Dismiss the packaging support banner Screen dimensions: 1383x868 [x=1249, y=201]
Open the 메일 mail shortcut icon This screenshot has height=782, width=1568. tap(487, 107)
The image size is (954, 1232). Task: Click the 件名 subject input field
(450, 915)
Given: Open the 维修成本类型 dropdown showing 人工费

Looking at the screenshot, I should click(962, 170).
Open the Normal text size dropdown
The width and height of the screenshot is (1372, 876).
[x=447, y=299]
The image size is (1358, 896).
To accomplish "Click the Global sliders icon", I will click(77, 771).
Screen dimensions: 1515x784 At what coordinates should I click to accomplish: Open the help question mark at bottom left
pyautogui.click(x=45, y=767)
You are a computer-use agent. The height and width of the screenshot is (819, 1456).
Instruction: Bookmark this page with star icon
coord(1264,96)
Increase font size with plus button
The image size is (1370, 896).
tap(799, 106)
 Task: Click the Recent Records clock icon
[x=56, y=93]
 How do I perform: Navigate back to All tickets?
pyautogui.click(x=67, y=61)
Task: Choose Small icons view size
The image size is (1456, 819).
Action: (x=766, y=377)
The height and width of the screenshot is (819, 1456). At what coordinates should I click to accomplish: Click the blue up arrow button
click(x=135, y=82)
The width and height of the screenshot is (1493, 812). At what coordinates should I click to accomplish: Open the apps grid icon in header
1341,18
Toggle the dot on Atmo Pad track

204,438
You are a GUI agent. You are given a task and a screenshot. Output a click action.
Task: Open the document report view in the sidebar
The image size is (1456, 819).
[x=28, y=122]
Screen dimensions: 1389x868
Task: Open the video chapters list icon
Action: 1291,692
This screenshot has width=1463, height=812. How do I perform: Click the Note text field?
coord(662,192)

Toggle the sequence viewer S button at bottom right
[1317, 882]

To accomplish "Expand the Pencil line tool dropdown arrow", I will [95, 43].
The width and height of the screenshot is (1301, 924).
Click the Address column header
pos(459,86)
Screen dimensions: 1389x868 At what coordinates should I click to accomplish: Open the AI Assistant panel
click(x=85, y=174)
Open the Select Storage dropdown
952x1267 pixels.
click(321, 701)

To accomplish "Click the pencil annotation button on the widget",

- _INSTRUCTIONS FOR THE TASK_
Report each line of the listing above that uses the word "will".

- _RESULT OF THIS EXERCISE_
To accomplish "Click the Global sliders icon", I will click(77, 771).
To accomplish "Expand the Pencil line tool dropdown arrow", I will [95, 43].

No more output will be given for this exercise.